And while Alcoa locked in a new power supply deal for Portland in early 2021, including a federal government promise of cash from demand-side energy management programs, the energy crisis on the east coast of Australia will also have put significant additional pressure on Portland’s margins.

Alcoa announced in mid-2021 it was planning to restart idled capacity at Portland, returning another 35,000 tonnes of mothballed production lines to the market, taking its planned output to 95 per cent of its nameplate 358,000 tonne a year capacity.

But Aloft’s management may not be deterred by short-term issues surrounding costs and pricing at Portland, given they have extensive experience in running an ageing smelter in a difficult cost environment.

Aloft is the product of a management buyout of the Aldel aluminium smelter in the Netherlands, bought from US private equity fund York Capital in November 2021, shortly after the company was forced to curtail production from the smelter over high energy prices.

At the time local media reports indicated the buyout saved the smelter from a third bankruptcy protection process in seven years. York bought the asset from the most recent of those in 2017.

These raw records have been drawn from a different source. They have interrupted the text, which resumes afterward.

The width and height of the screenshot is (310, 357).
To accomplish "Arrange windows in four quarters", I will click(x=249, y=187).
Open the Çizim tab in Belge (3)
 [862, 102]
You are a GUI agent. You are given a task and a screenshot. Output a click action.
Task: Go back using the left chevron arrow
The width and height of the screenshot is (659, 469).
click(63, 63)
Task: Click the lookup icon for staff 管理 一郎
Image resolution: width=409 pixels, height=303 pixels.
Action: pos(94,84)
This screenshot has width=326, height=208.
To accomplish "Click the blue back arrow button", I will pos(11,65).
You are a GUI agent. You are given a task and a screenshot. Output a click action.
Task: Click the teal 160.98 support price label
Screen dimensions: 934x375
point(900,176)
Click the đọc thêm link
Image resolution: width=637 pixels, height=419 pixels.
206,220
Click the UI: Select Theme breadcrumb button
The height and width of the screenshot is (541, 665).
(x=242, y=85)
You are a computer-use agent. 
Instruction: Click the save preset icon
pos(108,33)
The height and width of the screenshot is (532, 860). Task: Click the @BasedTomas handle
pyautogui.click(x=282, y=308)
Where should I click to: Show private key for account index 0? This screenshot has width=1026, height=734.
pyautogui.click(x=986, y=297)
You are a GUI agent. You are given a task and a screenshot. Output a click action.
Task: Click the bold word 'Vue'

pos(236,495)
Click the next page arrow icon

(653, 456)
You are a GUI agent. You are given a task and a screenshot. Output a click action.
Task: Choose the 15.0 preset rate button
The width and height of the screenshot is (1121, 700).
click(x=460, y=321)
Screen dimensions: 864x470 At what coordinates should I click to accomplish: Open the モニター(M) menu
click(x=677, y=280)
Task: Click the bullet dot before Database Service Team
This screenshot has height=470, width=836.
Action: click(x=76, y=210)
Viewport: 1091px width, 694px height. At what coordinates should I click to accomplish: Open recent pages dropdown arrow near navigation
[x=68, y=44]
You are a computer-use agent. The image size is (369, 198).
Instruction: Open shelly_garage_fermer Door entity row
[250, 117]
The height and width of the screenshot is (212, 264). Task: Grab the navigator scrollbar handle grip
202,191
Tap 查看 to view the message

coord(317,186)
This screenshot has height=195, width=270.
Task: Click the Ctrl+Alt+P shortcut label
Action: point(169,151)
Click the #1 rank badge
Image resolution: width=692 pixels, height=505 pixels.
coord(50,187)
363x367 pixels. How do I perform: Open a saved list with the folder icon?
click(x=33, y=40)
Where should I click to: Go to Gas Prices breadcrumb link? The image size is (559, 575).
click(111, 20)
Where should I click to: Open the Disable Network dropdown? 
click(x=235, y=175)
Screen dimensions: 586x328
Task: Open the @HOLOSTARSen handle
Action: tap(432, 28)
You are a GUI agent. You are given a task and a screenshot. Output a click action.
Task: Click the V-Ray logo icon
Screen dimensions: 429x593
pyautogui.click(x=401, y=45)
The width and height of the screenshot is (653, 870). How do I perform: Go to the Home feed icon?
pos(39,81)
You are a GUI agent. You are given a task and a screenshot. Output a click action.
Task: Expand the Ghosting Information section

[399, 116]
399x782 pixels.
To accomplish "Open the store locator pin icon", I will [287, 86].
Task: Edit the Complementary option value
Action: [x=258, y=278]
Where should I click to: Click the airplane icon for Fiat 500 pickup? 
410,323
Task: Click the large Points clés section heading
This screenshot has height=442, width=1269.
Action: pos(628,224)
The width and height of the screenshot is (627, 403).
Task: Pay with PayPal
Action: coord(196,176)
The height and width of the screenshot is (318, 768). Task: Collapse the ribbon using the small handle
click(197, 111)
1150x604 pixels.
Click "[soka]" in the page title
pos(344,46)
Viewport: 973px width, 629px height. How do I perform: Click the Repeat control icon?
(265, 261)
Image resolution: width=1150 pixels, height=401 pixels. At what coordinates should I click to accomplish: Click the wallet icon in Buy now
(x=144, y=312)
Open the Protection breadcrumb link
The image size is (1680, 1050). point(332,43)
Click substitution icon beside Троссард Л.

Aloft says Aldel has the capacity to produce up to 155,000 tonnes of aluminium a year, after York spend about €70m refurbishing its production lines.

Aldel has offtake agreements with mining and trading giant Glencore, also rumoured to have been looking over Portland earlier this year.

Portland’s ownership is a critical issue not just to the thousands of workers and suppliers to the western Victoria plant, but also to the stability of the National Energy Market, given the smelter is Victoria’s single biggest user of power, worth about 10 per cent of the state’s total electricity consumption.

Alcoa Australia – itself partly owned by ASX-listed Alumina Ltd – owns 55 per cent of Portland, with CITIC and Marubeni sitting as minority holders. Each owns about 22.5 per cent of the facility.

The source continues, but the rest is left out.